[Stored data entries]

---*---

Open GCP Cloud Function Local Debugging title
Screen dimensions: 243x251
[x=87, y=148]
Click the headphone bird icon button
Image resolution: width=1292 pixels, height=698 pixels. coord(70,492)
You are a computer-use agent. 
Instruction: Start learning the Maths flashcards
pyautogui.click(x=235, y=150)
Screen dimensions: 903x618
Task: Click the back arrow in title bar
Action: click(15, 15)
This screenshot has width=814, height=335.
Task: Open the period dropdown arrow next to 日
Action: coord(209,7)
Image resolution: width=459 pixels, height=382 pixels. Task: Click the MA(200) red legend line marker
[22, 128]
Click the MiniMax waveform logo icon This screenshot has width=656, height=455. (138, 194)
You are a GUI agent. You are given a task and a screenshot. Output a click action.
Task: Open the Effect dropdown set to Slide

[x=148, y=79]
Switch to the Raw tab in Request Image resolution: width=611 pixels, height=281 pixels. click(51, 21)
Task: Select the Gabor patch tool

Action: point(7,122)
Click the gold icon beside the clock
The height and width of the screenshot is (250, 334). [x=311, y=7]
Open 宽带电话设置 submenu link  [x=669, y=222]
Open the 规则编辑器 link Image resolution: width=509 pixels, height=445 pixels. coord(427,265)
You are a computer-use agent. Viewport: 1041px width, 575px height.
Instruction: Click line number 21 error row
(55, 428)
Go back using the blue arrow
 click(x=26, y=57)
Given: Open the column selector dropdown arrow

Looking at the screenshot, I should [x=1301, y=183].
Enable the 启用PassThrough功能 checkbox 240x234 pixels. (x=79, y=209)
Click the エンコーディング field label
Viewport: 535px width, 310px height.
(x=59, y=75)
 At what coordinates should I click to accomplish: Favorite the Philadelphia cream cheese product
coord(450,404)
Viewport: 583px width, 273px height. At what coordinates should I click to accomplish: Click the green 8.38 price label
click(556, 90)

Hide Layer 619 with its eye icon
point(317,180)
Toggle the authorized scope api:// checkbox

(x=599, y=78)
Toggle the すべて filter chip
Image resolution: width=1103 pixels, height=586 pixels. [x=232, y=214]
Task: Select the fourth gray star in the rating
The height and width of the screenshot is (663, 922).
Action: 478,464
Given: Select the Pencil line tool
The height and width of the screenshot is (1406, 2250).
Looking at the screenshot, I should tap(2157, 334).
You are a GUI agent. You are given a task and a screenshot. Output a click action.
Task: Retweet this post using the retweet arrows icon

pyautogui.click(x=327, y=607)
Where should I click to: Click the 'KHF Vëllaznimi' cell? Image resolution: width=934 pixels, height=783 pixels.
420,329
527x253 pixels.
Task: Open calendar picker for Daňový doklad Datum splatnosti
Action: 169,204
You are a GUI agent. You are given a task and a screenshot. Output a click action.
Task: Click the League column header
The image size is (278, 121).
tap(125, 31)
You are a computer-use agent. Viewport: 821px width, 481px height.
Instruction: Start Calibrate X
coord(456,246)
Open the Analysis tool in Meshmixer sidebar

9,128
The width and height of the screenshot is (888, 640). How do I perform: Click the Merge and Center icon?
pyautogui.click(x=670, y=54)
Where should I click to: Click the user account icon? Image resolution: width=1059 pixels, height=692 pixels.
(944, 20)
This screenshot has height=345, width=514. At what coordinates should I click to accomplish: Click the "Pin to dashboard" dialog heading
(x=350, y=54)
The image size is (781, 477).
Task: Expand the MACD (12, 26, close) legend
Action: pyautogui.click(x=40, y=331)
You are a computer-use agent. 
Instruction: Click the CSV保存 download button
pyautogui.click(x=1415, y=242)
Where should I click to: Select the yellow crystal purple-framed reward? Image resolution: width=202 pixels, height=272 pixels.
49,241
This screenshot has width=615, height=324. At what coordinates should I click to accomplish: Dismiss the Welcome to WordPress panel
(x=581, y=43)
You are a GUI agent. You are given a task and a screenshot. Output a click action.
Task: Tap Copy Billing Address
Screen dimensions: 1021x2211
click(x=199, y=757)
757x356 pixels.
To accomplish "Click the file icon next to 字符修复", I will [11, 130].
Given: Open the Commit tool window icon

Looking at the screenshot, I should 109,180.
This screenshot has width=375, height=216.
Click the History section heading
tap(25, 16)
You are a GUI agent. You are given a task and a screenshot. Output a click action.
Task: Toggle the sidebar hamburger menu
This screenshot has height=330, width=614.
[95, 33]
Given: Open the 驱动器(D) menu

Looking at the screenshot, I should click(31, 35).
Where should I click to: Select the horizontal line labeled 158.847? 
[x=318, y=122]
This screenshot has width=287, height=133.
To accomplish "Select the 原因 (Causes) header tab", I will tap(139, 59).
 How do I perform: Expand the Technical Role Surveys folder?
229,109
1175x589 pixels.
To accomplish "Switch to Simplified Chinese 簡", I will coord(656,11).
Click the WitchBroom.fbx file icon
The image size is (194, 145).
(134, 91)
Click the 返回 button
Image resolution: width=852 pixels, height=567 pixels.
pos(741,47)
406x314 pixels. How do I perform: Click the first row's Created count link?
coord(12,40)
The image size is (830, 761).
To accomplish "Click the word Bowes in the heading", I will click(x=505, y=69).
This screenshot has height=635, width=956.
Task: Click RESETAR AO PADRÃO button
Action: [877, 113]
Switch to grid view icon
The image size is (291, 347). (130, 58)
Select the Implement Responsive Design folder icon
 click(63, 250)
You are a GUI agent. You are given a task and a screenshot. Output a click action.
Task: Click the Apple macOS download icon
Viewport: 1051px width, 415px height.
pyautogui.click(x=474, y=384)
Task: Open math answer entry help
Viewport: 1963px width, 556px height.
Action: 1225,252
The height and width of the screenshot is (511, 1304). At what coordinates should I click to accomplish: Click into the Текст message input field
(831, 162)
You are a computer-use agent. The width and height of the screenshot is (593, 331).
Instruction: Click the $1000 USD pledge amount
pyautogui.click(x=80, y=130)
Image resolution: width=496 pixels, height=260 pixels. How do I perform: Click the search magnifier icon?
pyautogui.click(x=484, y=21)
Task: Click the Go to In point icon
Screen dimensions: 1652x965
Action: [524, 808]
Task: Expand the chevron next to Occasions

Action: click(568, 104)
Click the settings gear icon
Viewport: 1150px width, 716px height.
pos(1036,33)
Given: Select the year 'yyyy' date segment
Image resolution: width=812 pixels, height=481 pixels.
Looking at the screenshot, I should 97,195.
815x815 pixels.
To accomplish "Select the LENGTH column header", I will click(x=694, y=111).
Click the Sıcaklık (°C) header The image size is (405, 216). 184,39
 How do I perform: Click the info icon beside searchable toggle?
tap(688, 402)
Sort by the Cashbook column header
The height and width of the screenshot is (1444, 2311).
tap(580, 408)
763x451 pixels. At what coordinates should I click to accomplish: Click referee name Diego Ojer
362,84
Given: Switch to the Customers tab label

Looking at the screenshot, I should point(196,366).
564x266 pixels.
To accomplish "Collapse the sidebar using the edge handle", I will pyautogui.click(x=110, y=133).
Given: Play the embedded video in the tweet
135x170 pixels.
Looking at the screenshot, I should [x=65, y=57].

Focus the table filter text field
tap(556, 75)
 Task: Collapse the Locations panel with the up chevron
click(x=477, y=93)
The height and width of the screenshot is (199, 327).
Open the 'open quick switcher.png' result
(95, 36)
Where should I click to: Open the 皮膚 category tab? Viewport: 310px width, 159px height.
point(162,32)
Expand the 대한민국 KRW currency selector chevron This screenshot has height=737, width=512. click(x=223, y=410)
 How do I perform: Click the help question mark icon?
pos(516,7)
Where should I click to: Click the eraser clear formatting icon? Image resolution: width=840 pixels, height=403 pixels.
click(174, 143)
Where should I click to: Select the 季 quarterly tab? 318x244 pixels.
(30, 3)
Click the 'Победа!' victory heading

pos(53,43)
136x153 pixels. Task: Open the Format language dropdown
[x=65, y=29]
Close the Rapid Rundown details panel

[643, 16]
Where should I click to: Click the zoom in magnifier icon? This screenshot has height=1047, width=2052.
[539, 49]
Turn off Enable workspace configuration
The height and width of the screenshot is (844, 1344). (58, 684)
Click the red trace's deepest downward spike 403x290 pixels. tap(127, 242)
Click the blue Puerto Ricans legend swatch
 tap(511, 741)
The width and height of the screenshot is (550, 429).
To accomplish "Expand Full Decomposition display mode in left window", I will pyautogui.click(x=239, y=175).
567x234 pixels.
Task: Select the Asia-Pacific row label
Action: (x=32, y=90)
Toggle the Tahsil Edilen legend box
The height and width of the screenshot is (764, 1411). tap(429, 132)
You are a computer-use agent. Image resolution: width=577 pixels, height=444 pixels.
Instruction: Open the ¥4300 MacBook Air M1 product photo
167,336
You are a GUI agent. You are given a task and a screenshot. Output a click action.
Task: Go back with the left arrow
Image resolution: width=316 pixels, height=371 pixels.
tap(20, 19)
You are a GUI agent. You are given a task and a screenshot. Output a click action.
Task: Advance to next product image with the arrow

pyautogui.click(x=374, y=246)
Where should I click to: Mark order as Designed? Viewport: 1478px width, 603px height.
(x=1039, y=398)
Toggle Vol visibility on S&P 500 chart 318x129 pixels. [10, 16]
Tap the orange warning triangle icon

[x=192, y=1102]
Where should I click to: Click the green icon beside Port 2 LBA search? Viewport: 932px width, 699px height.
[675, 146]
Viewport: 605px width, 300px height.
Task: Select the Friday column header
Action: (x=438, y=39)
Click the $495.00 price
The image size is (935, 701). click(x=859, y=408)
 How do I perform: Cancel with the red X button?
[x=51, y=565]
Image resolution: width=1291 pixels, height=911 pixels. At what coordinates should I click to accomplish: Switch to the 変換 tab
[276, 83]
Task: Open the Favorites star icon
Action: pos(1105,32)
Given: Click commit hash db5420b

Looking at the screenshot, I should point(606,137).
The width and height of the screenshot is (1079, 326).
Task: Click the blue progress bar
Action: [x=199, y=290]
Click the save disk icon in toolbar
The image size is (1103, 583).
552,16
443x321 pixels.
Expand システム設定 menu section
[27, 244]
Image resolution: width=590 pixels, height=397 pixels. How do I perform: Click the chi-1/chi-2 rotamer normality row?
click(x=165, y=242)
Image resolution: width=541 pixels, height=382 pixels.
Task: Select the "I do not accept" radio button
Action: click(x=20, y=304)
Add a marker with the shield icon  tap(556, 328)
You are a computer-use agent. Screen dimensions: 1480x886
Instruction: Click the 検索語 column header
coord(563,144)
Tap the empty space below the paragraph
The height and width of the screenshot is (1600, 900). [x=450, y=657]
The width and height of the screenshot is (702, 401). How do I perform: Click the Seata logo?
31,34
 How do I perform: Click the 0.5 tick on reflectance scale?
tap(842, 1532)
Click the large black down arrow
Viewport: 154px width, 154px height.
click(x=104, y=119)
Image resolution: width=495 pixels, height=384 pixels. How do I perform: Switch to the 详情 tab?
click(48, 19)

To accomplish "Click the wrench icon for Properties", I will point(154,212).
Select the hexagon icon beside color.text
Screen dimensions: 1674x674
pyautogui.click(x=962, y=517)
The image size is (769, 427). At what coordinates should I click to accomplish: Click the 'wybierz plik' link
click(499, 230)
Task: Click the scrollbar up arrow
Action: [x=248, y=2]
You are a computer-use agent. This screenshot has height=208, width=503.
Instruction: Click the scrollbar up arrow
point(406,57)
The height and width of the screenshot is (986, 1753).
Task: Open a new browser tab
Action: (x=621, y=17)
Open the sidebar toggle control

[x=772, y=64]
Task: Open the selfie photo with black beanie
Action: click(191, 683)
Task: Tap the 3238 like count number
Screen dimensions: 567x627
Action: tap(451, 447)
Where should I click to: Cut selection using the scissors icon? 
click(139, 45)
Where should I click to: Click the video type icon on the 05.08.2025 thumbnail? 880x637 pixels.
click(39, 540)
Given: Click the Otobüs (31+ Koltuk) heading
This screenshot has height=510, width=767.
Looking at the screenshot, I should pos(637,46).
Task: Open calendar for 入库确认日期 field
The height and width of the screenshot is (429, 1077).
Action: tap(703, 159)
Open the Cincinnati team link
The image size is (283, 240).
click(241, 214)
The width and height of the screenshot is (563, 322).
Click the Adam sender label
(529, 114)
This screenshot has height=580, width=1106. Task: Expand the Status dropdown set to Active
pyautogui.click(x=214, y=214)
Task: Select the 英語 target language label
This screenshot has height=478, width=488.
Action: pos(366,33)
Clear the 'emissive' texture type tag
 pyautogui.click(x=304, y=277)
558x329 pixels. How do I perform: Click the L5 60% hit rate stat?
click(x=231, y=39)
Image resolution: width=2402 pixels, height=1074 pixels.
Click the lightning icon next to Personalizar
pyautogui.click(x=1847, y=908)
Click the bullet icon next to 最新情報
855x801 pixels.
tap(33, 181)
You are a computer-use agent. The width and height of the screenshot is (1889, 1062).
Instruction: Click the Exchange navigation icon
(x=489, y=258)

---*---

_Exercise prompt:_ Starting at the beginning of the records and stopping after the line containing "Open the 规则编辑器", rewrite those lines with "Slide" changed to "Fade" and nothing else altered.

_Correct response:_
Open GCP Cloud Function Local Debugging title
Screen dimensions: 243x251
[x=87, y=148]
Click the headphone bird icon button
Image resolution: width=1292 pixels, height=698 pixels. coord(70,492)
You are a computer-use agent. 
Instruction: Start learning the Maths flashcards
pyautogui.click(x=235, y=150)
Screen dimensions: 903x618
Task: Click the back arrow in title bar
Action: click(15, 15)
This screenshot has width=814, height=335.
Task: Open the period dropdown arrow next to 日
Action: coord(209,7)
Image resolution: width=459 pixels, height=382 pixels. Task: Click the MA(200) red legend line marker
[22, 128]
Click the MiniMax waveform logo icon This screenshot has width=656, height=455. (138, 194)
You are a GUI agent. You are given a task and a screenshot. Output a click action.
Task: Open the Effect dropdown set to Fade

[x=148, y=79]
Switch to the Raw tab in Request Image resolution: width=611 pixels, height=281 pixels. click(51, 21)
Task: Select the Gabor patch tool

Action: point(7,122)
Click the gold icon beside the clock
The height and width of the screenshot is (250, 334). [x=311, y=7]
Open 宽带电话设置 submenu link  [x=669, y=222]
Open the 规则编辑器 link Image resolution: width=509 pixels, height=445 pixels. coord(427,265)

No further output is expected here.